# Senior food-- what do you think about this information?



## Emoore (Oct 9, 2002)

Victor Super Premium Dog Food

Basically, they claim that seniors need more protein, not less, so they've formulated their senior food to be higher in protein, lower in fat and calories. It's 27/11 and 370 kcal. 

Ingredients are:
Ingredients: 
Beef Meal, Whole Grain Brown Rice, Whole Grain Millet, Sardine Meal (Source of DHA), Chicken Meal, Chicken Fat (Preserved with Mixed Tocopherols), Pork Meal, Peas, Oat Meal, Alfalfa Meal, Flax Seed (Source of Omega 3 Fatty Acid), Potassium Chloride, Dried Kelp. . . . and then a bunch of vitamins and minerals


----------



## RocketDog (Sep 25, 2011)

I don't think the protein levels are too high. I don't know that I would ever feed less than 26% anyhow, no matter their age. 

I wish Victor food was available up here. Is Rocky on this? How's he doing?


----------



## Daisy&Lucky's Mom (Apr 24, 2011)

This would match what Daisy and Lucky's vet who is saying for Daisy in particularprotein should be the highest ingredient and i thought he wanted close to 30%. He wants the fat to be 13 or less. Dang I wish they sold Victor around me.Oh and I have tried peas as in whole not a favorite however they are fun for them to roll around on the floor.Daisy's kidney's are not an issue so the higher protein is great for her. What is whole graim millet? she gets a half can of sardines in water every other day. The Lucky is not a sardine fan and he will pick them out of home cooked. What are mixed tocophereols?They get flaxseed supplements.


----------



## Emoore (Oct 9, 2002)

RocketDog said:


> I don't think the protein levels are too high. I don't know that I would ever feed less than 26% anyhow, no matter their age.
> 
> I wish Victor food was available up here. Is Rocky on this? How's he doing?

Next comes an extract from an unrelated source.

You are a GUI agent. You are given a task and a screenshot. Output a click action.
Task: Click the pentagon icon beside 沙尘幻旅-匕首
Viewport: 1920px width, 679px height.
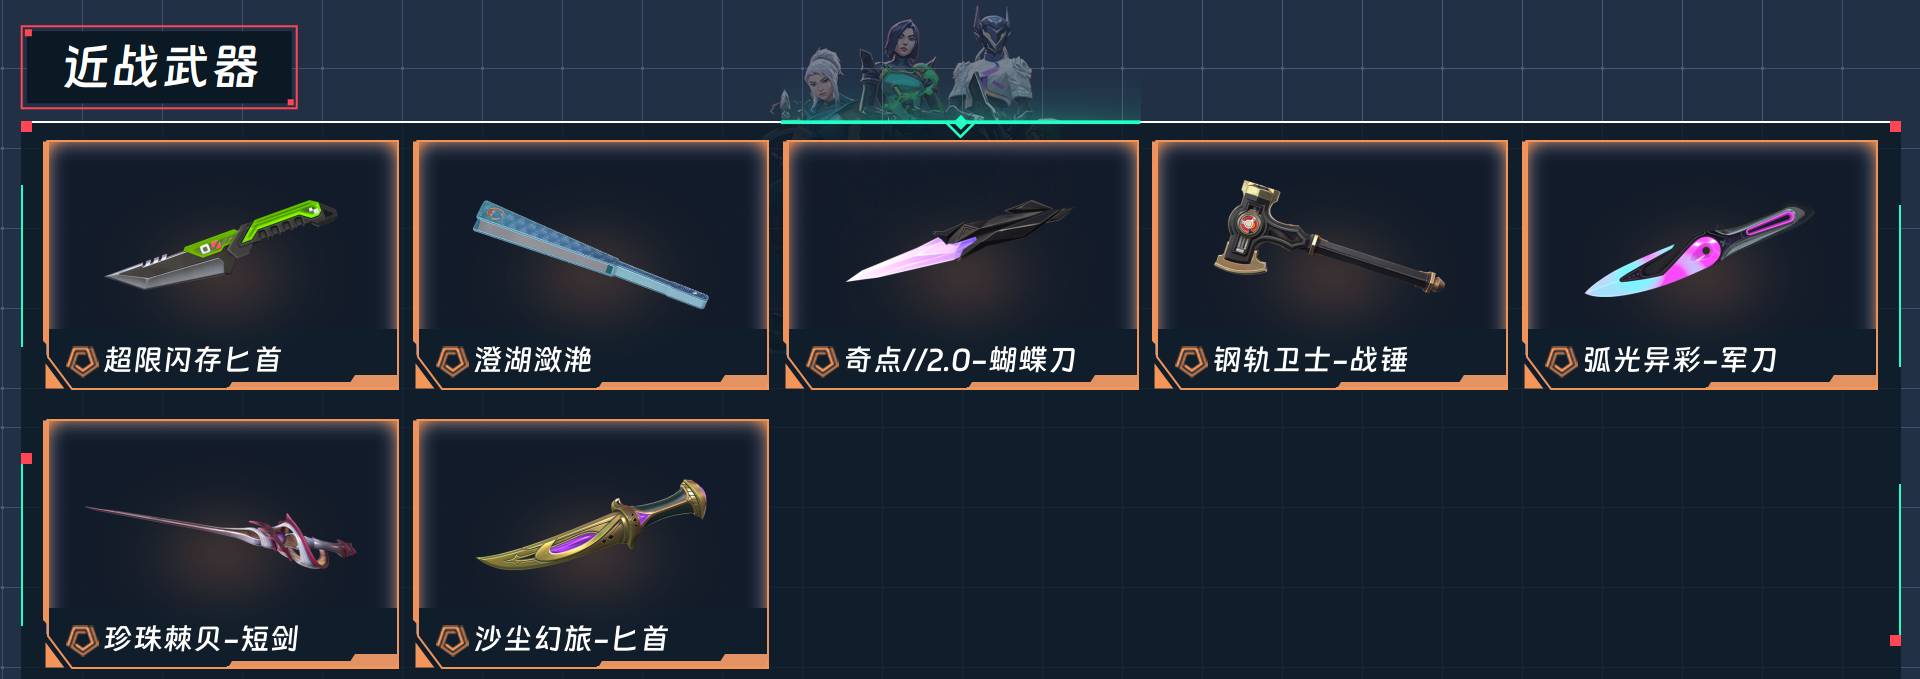point(452,639)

No, Rocky isn't on it yet but I'm looking into it. I think it's a new product from Victor. Kopper eats their high-performance food and is doing well on it. 



Daisy&Lucky's Mom said:


> What is whole graim millet? she gets a half can of sardines in water every other day. The Lucky is not a sardine fan and he will pick them out of home cooked. What are mixed tocophereols?They get flaxseed supplements.


Millet is just another type of cereal grain. It contains no gluten. Mixed tocopherols are a vitamin E-based preservatives. That's what you want to see instead of BHA or BHT, which are preservatives often used in cheap foods.


----------